Data extracted from a collection
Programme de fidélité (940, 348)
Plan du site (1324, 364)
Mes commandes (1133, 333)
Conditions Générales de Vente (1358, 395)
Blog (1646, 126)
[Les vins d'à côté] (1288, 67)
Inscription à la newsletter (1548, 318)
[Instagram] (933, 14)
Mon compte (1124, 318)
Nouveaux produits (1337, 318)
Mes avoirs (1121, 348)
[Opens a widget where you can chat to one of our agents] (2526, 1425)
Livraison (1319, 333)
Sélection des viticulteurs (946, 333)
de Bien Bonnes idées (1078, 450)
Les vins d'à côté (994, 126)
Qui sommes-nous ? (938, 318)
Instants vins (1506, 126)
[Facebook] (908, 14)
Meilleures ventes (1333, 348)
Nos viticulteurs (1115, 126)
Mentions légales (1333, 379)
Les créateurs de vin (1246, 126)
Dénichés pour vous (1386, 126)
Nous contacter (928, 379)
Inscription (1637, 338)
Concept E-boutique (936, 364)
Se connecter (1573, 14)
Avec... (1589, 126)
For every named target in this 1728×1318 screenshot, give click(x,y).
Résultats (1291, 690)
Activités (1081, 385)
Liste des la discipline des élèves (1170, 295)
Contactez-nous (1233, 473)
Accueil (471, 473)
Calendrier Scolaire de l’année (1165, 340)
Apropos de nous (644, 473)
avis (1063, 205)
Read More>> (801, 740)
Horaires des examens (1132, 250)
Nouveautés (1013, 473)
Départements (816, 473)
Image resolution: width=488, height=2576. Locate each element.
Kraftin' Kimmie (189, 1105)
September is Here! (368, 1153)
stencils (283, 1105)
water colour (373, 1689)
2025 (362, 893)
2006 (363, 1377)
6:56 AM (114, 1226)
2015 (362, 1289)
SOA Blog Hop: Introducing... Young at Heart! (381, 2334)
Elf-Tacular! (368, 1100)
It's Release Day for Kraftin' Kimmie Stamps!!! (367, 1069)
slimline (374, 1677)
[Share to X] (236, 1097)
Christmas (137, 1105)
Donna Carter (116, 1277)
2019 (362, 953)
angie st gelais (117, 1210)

> [The task]: Copy out each line of the data that holds the string "Inscription".

> [Reply]:
Inscription à la newsletter (1548, 318)
Inscription (1637, 338)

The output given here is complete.